# Random Forests and automated parameter searching

Decision trees leave you with a difficult decision. A deep tree with lots of leaves will overfit because each prediction is coming from historical data from only the few houses at its leaf. But a shallow tree with few leaves will perform poorly because it fails to capture as many distinctions in the raw data.

Even today's most sophisticated modeling techniques face this tension between underfitting and overfitting. But, many models have clever ideas that can lead to better performance. We'll look at the random forest as an example.

The random forest uses many trees, and it makes a prediction by averaging the predictions of each component tree. It generally has much better predictive accuracy than a single decision tree and it works well with default parameters. If you keep modeling, you can learn more models with even better performance, but many of those are sensitive to getting the right parameters.

We build a random forest model similarly to how we built a decision tree in `scikit-learn` - this time using the `RandomForestRegressor` class instead of `DecisionTreeRegressor`.

In [None]:
# Don't modify
import pandas as pd

from sklearn.metrics import mean_absolute_error
from sklearn.model_selection import train_test_split
from sklearn.ensemble import RandomForestRegressor

df = pd.read_csv('../data/housing/train.csv')

features = [
    'LotArea',
    'YearBuilt',
    '1stFlrSF',
    '2ndFlrSF',
    'FullBath',
    'BedroomAbvGr',
    'TotRmsAbvGrd'
]
target = 'SalePrice'

X = df[features]
y = df[target]

train_X, val_X, train_y, val_y = train_test_split(X, y, random_state=1)

Following the same procedure than before, fit the `RandomForest` and calculate MAE. The best we got with a decision tree was ~27282.51

In [None]:
# Create and fit the random forest
model = 
model.

# Predict on val_X and calculate MAE with val_y
predictions = model.predict(val_X)
mae = mean_absolute_error(val_y, predictions)
print(f'MAE for the raw Random Forest is {mae}')

That is already lower, with no need of parameter tuning.
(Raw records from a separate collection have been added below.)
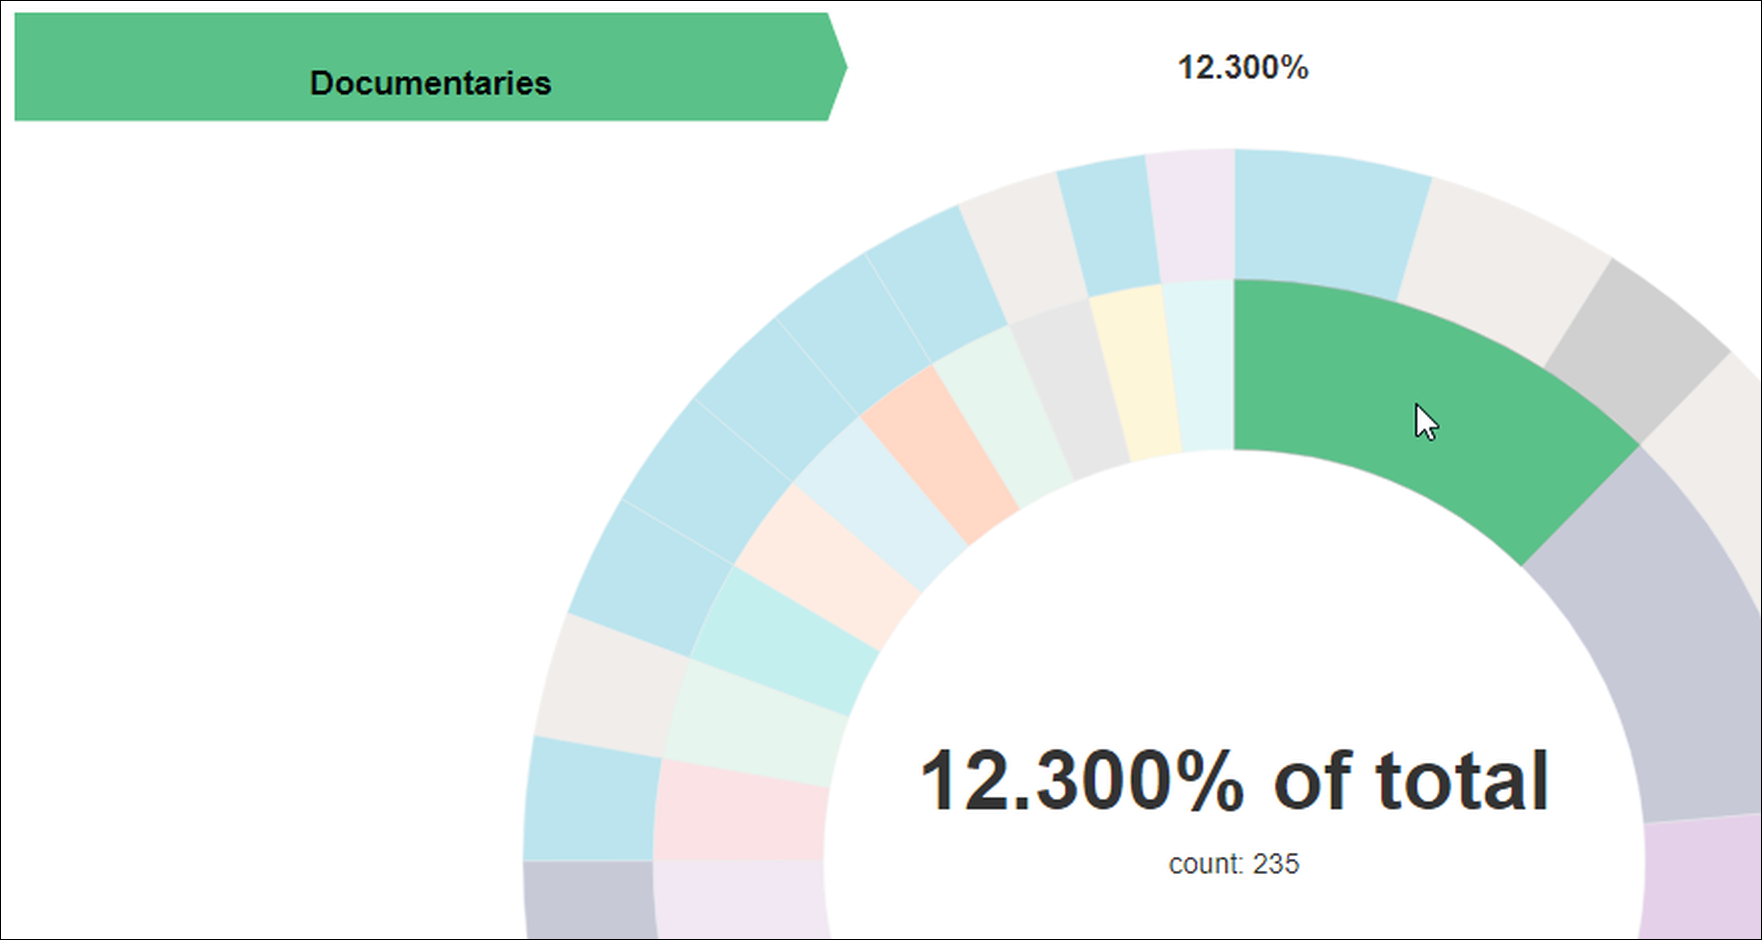Select the pale lavender inner segment below pink
The image size is (1762, 940).
coord(740,898)
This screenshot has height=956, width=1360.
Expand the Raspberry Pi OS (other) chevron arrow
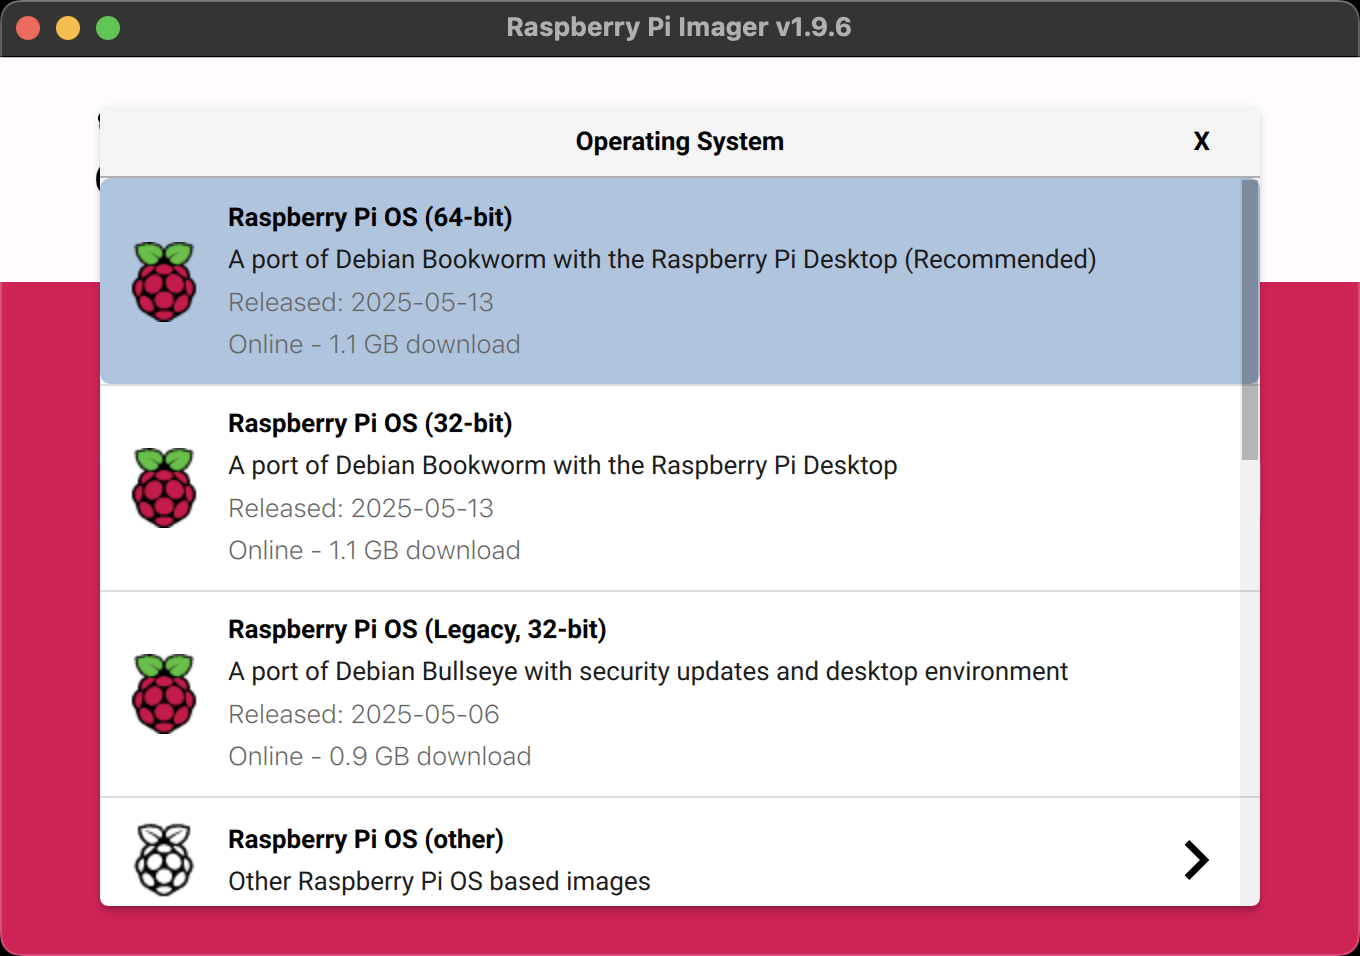pyautogui.click(x=1196, y=860)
But we can do better. Observe how many parameters does a `RandomForest` have:

In [None]:
model.get_params()

By the way, the parameters that configure the model are called **hyperparameters**

## Automated hyperparameter optimization

### Grid Search
we could try to do something similar to what we did when we experimented with the amount of leaves, but for more parameters. As you may be imagining, there is a better way to do this than with for loops. There is a technique called **Grid Search**. When running a grid search, you will basically specify the number of parameters that you want to try, and the algorithm will fit a model _for every possible combination_. This means that you need to be careful, or the computational cost will grow exponentially. 

### Cross Validation
If we only use one validation set to tune our hyperparameters, we still run the risk of overfitting. This is because we are performing lots of tests on the same subset of the data. One solution to this is **cross validation**. In cross validation, we split the training data into _K_ subsets called _folds_. The following procedure is followed for each of the k “folds”:

* A model is trained using  of the folds as training data
* the resulting model is validated on the remaining part of the data (i.e., it is used as a test set to compute a performance measure such as accuracy).
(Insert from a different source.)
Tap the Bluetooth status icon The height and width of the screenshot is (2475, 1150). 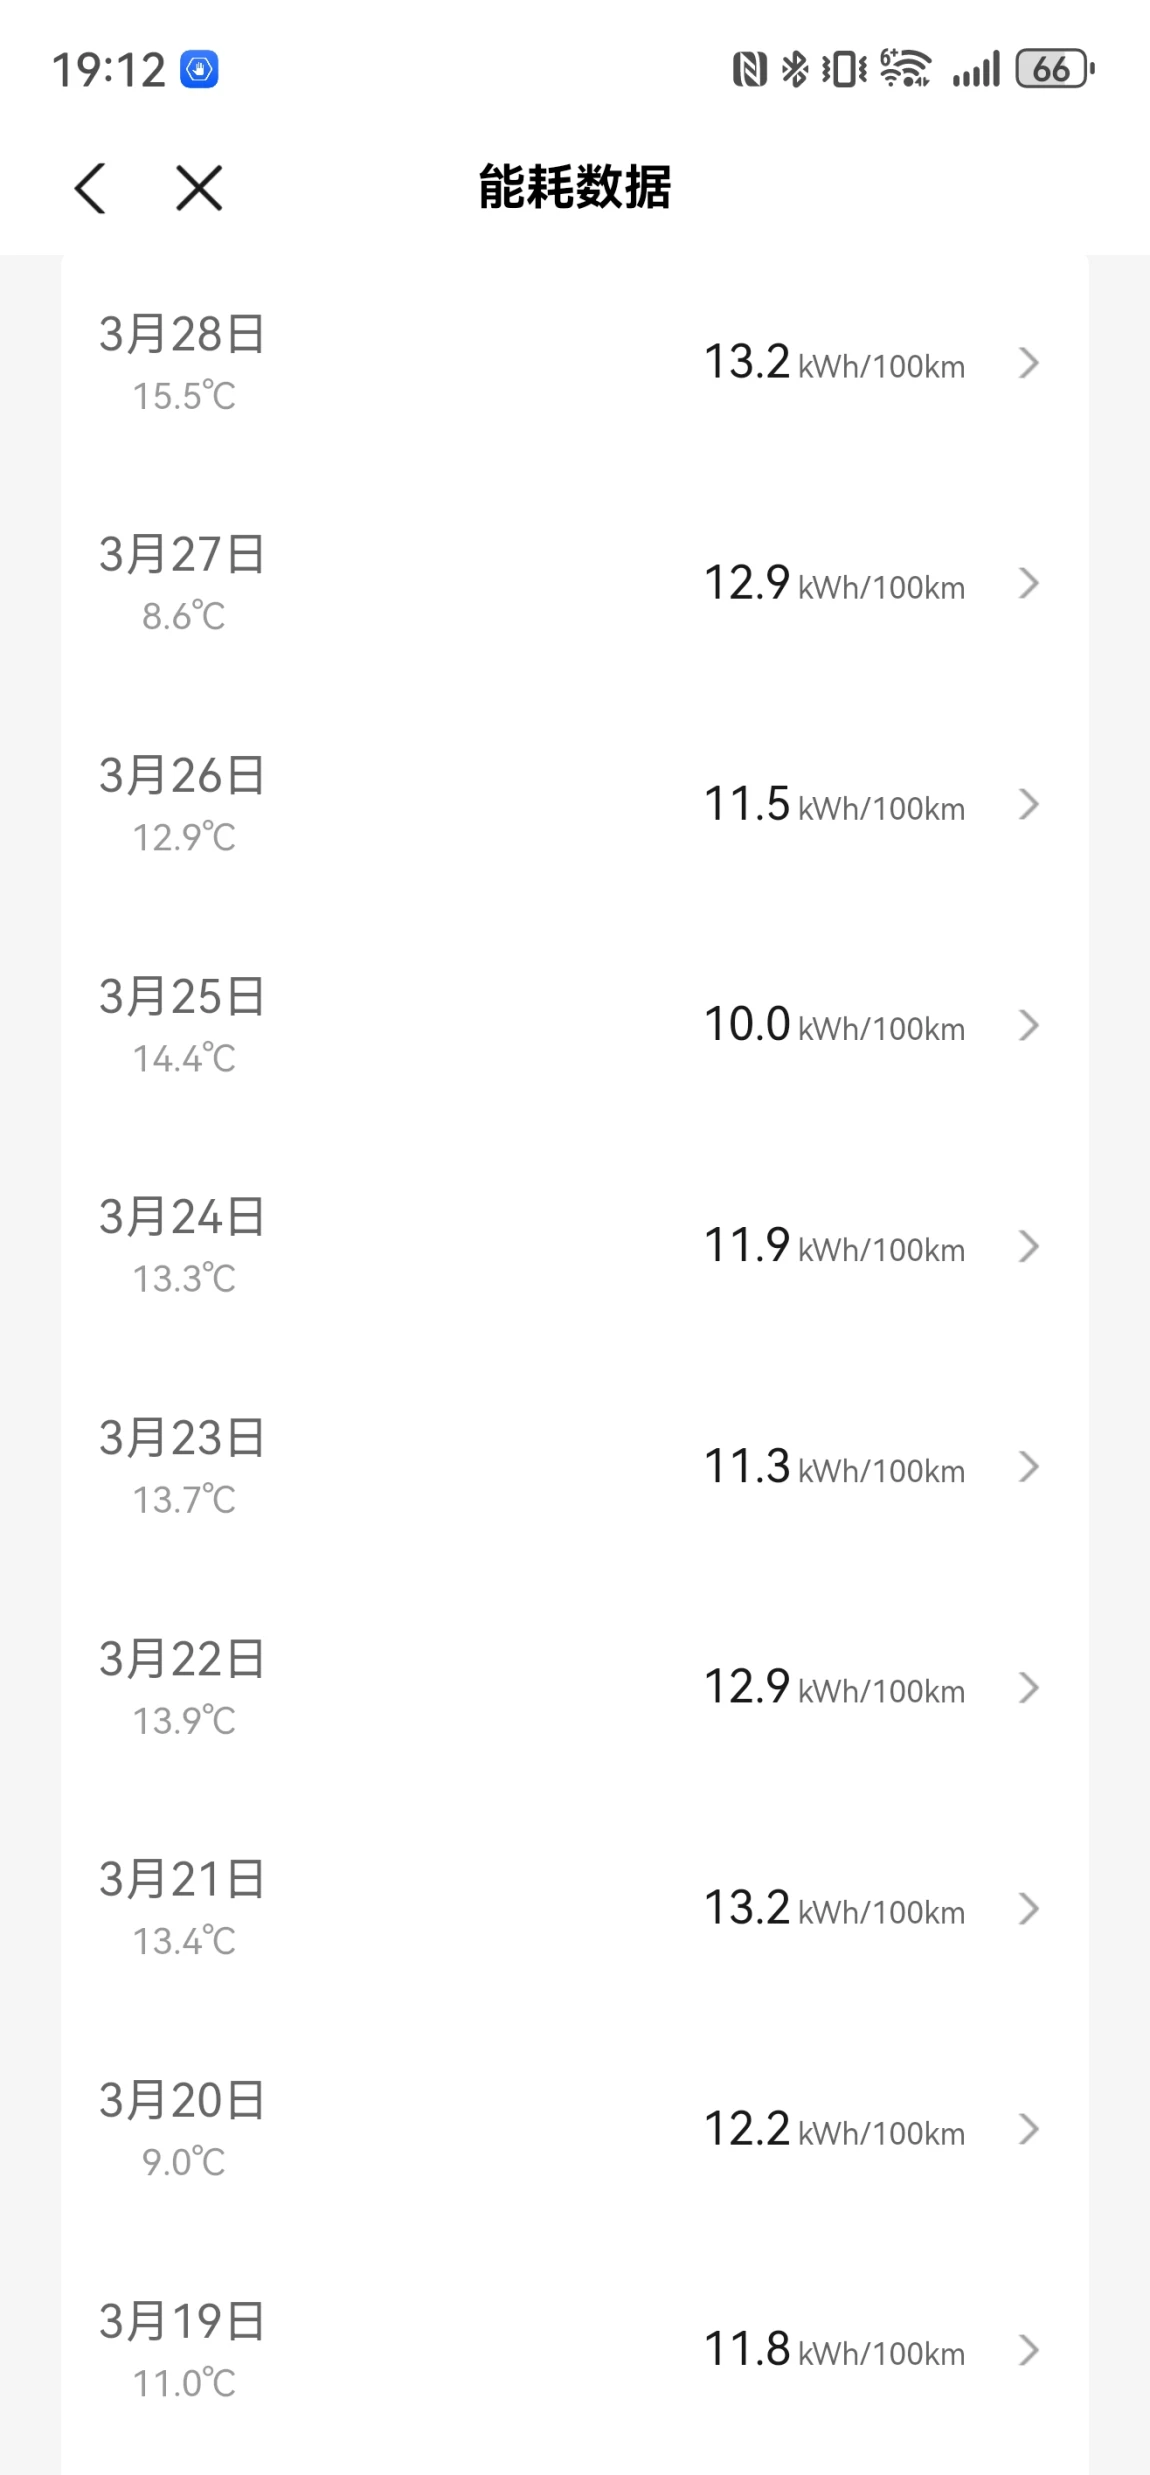[794, 70]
![Cross Validation](../data/misc/grid_search_cross_validation.png)

The performance measure reported by k-fold cross-validation is then the average of the values computed in the loop. This approach can be computationally expensive, but does not waste too much data and helps a lot in generalizing a model

`scikit-learn` provides a method that combines both **Grid Search** and **Cross Validation**. Called, surprisingly **GridSearchCV**.

Let's try to tune several of the random forest parameters, I will provide the list of parameters to tune:

In [None]:
params = {
    'max_depth': [None, 500, 700, 800, 900],
    'max_leaf_nodes': [None, 10, 20],
    'min_samples_leaf': [1, 2],
    'n_estimators': [30, 50, 60],
    'criterion': ['mae']
}

In [None]:
from sklearn.model_selection import GridSearchCV
from sklearn.utils import parallel_backend

# Define a grid search with a RandomForestRegressor as estimatos and the previous list of parameters
grid = 

with parallel_backend('loky', n_jobs=-1): # This will make use of all your processors
    # Fit the grid here

In [None]:
# Print the best set of parameters from the grid


In [None]:
# Get the best estimator


# Train it with train data
best_model.fit(train_X, train_y)

# Make predictions on validation set
predictions = best_model.predict(val_X)

# And calculate the MAE
mae = mean_absolute_error(val_y, predictions)

print(f'MAE for the best tuned Random Forest is {mae}')

As you can see, the model has improved even further. It doesn't look like much, but given the very small amount of data for this problem, is quite okay.